VIVE L’AMOUR!
as far as I am aware, the newest Nvidia Fermi / CUDA cards are able to fully work in “dual precision” on something like 500 of cores in parallel and are not that expensive.
Dashing, no?
I’ve been thinking that maybe that would be interesting as a PROOF “virtual PROOF-Worker cluster” target (the “virtual PROOF_Master” could be the main CPU of the machine that has the Fermi card build-in, or maybe even one of the available Fermi cores).

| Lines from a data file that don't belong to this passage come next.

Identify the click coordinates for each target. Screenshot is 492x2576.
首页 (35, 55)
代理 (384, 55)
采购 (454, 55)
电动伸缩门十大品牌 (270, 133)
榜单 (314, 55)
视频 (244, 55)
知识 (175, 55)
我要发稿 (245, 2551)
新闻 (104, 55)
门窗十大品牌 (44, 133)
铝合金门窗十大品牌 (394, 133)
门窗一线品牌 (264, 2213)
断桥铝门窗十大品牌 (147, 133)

I have been thinking a bit on how to utilise GPUs in ntuple analysis, the fundamental problem is the I/O limitation. For CUDA/OpenCL to make any sense, the input data has to be copied to the GPU memory, so unless you do some fairly heavy computations on a small data set, it doesn’t make any sense. In my work the I/O performance vastly outweighs the CPU time. So until someone figures out how to have a continuous stream of data going through the GPUs rather than moving one set of data in, and then out, all the time, I can’t see it as a HEP analysis tool :-/
But, if you can prove me wrong, I’ll be glad to spend some time giving it a shot
It should be possible to painlessly gain some performance using Thrust instead of STL. I have some intense data manipulations and histogram fillings where I/O is not a limiting factor, but CPU is. Though this will require modifications of a lot of ROOT code anyway with a questionable benefit, GPU <-> system memory exchange may become a new bottleneck.